Entries taken from a collection:
________________________________________
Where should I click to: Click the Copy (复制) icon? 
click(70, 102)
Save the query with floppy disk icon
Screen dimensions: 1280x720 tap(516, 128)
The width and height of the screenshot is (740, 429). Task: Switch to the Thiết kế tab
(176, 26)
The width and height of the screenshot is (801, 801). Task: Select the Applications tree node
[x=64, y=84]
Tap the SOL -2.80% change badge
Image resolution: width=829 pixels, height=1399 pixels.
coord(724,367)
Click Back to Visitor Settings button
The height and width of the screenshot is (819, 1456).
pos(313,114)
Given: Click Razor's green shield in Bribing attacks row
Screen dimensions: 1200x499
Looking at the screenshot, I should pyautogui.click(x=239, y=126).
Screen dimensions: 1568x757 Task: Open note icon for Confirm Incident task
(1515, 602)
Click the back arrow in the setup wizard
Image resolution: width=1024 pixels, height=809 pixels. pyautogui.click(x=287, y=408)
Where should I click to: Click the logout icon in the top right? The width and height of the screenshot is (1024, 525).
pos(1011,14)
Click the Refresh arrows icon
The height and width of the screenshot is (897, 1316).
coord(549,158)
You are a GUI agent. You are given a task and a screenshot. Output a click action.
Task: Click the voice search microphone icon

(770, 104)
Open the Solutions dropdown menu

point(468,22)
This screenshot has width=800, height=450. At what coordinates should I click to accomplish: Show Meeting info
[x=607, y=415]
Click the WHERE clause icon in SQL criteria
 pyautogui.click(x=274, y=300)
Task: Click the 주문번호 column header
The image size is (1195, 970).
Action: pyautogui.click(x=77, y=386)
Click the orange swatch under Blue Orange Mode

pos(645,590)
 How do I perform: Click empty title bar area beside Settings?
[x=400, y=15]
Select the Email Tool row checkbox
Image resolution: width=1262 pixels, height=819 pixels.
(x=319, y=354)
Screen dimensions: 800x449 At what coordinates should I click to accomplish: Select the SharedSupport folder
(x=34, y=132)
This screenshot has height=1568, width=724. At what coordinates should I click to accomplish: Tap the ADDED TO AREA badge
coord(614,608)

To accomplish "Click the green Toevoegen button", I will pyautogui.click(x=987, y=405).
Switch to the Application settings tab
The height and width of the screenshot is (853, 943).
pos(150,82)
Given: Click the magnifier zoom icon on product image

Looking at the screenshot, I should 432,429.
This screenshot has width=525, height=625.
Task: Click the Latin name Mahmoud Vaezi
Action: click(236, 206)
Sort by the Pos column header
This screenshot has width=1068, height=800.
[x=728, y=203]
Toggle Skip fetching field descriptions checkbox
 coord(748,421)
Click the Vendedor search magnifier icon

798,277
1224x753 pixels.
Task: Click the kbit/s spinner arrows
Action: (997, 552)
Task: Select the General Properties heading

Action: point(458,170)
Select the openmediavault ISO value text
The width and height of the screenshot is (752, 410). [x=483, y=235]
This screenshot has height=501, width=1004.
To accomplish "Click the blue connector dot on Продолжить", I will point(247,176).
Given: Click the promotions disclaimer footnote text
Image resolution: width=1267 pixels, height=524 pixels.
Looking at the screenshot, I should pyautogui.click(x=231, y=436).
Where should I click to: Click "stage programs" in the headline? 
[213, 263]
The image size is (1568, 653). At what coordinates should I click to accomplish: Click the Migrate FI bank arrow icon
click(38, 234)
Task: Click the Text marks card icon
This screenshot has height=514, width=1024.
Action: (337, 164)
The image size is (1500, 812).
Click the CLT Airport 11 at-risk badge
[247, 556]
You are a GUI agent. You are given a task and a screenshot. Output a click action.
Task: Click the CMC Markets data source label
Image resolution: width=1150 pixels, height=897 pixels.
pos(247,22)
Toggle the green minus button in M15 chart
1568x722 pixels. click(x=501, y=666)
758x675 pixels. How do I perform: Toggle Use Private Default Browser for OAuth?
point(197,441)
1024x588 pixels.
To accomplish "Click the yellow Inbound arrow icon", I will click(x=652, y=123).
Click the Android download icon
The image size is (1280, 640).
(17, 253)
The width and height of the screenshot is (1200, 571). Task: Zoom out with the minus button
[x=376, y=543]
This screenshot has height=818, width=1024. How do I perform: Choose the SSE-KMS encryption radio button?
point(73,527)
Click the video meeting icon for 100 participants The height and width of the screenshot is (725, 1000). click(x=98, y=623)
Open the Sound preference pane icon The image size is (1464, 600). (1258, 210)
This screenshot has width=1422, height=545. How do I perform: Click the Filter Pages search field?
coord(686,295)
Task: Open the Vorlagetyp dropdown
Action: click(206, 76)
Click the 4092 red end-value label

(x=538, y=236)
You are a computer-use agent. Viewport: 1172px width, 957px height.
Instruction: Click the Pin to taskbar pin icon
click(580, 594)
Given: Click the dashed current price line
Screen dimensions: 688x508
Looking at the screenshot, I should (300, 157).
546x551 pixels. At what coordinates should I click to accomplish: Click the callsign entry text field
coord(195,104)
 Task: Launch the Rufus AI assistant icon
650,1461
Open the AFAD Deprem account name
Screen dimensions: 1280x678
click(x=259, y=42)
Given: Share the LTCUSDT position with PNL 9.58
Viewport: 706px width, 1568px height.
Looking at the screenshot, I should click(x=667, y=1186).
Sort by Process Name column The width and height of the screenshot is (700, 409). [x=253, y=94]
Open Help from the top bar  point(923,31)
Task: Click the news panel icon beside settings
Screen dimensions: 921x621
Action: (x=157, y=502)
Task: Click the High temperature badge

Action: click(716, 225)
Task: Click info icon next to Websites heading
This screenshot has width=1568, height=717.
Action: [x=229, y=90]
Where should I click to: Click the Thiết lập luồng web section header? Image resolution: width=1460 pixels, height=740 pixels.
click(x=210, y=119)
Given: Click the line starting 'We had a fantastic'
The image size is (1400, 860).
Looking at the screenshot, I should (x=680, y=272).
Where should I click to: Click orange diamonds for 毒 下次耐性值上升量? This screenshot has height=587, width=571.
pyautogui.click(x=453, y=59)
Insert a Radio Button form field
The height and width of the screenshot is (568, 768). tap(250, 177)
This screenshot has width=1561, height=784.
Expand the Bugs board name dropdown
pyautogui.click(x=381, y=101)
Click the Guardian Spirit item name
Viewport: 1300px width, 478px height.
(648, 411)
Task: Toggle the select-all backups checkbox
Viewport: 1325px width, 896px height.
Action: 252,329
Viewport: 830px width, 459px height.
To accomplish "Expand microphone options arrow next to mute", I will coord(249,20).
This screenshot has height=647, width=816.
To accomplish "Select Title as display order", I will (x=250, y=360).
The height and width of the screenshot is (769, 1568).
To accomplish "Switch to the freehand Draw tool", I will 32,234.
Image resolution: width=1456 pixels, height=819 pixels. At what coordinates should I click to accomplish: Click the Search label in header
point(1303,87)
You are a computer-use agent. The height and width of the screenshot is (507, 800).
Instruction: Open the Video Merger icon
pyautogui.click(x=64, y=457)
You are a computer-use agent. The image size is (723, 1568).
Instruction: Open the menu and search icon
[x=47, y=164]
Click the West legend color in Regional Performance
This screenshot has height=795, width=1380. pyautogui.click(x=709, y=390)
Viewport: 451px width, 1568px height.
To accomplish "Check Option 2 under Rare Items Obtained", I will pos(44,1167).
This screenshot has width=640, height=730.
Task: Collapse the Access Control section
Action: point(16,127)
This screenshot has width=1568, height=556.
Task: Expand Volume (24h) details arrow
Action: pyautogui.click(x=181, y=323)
________________________________________
What to do: Which lines above run from the one containing "Given: Click the promotions" to the one containing "Open the Sound"? Give them again exactly, both ends included.

Output for this exercise:
Given: Click the promotions disclaimer footnote text
Image resolution: width=1267 pixels, height=524 pixels.
Looking at the screenshot, I should pyautogui.click(x=231, y=436).
Where should I click to: Click "stage programs" in the headline? 
[213, 263]
The image size is (1568, 653). At what coordinates should I click to accomplish: Click the Migrate FI bank arrow icon
click(38, 234)
Task: Click the Text marks card icon
This screenshot has height=514, width=1024.
Action: (337, 164)
The image size is (1500, 812).
Click the CLT Airport 11 at-risk badge
[247, 556]
You are a GUI agent. You are given a task and a screenshot. Output a click action.
Task: Click the CMC Markets data source label
Image resolution: width=1150 pixels, height=897 pixels.
pos(247,22)
Toggle the green minus button in M15 chart
1568x722 pixels. click(x=501, y=666)
758x675 pixels. How do I perform: Toggle Use Private Default Browser for OAuth?
point(197,441)
1024x588 pixels.
To accomplish "Click the yellow Inbound arrow icon", I will click(x=652, y=123).
Click the Android download icon
The image size is (1280, 640).
(17, 253)
The width and height of the screenshot is (1200, 571). Task: Zoom out with the minus button
[x=376, y=543]
This screenshot has height=818, width=1024. How do I perform: Choose the SSE-KMS encryption radio button?
point(73,527)
Click the video meeting icon for 100 participants The height and width of the screenshot is (725, 1000). click(x=98, y=623)
Open the Sound preference pane icon The image size is (1464, 600). (1258, 210)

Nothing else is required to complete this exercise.